◆ Try it: Look below for the line holding "Task: Open the 知识产权 tab" and the line holding "Expand the Choose". Transcribe exactly those lines and all lines between them, nothing more.

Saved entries

- - -

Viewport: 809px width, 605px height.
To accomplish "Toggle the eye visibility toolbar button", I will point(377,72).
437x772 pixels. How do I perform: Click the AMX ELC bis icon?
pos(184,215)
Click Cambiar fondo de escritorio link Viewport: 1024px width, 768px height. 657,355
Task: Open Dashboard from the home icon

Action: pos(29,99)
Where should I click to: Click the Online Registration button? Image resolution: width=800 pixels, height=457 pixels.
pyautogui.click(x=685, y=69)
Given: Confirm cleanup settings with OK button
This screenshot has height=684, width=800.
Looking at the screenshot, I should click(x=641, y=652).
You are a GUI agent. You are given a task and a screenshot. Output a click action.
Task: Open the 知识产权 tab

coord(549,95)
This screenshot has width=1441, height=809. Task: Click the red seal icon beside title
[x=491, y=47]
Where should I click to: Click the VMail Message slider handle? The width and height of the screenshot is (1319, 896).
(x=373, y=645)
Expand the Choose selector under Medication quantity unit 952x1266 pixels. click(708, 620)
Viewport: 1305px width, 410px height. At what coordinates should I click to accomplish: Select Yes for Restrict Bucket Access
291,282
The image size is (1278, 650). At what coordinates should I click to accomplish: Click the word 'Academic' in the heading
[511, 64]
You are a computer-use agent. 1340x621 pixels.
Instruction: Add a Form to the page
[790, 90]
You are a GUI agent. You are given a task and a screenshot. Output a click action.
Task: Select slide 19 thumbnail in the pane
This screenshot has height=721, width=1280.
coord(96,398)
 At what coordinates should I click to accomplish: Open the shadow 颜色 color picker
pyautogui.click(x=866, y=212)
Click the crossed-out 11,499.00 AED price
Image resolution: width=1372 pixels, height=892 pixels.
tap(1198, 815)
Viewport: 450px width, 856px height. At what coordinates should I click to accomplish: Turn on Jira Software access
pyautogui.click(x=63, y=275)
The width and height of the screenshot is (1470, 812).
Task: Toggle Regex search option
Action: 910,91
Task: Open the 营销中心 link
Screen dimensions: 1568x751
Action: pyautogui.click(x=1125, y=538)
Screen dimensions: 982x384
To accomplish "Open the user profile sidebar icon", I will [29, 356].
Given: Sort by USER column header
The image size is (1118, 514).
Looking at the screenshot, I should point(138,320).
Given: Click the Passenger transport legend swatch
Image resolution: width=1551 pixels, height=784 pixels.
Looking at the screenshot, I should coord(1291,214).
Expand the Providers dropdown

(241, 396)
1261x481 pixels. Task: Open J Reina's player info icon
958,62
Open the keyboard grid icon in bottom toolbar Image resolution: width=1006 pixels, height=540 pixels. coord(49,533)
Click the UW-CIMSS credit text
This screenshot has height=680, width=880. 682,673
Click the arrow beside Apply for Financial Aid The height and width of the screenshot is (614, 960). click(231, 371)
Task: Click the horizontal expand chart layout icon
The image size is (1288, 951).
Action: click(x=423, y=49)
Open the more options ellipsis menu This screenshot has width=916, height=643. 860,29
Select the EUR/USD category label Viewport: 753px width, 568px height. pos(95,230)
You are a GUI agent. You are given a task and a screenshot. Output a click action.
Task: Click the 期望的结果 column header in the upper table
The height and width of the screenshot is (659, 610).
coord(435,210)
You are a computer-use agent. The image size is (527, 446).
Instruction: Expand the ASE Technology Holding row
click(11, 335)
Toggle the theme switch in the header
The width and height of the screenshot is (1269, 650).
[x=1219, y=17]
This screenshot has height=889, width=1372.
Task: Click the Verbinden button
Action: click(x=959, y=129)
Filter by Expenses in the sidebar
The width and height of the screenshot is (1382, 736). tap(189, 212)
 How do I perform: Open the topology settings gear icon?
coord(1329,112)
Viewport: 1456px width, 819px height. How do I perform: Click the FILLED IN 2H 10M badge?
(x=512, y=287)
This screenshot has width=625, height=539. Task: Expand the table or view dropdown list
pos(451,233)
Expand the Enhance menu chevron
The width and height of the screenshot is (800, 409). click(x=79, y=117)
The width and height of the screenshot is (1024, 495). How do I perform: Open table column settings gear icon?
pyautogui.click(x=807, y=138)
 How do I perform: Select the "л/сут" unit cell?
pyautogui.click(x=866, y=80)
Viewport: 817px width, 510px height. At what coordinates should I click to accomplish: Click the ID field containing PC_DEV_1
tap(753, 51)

- - -

◆ Exercise result:
Task: Open the 知识产权 tab

coord(549,95)
This screenshot has width=1441, height=809. Task: Click the red seal icon beside title
[x=491, y=47]
Where should I click to: Click the VMail Message slider handle? The width and height of the screenshot is (1319, 896).
(x=373, y=645)
Expand the Choose selector under Medication quantity unit 952x1266 pixels. click(708, 620)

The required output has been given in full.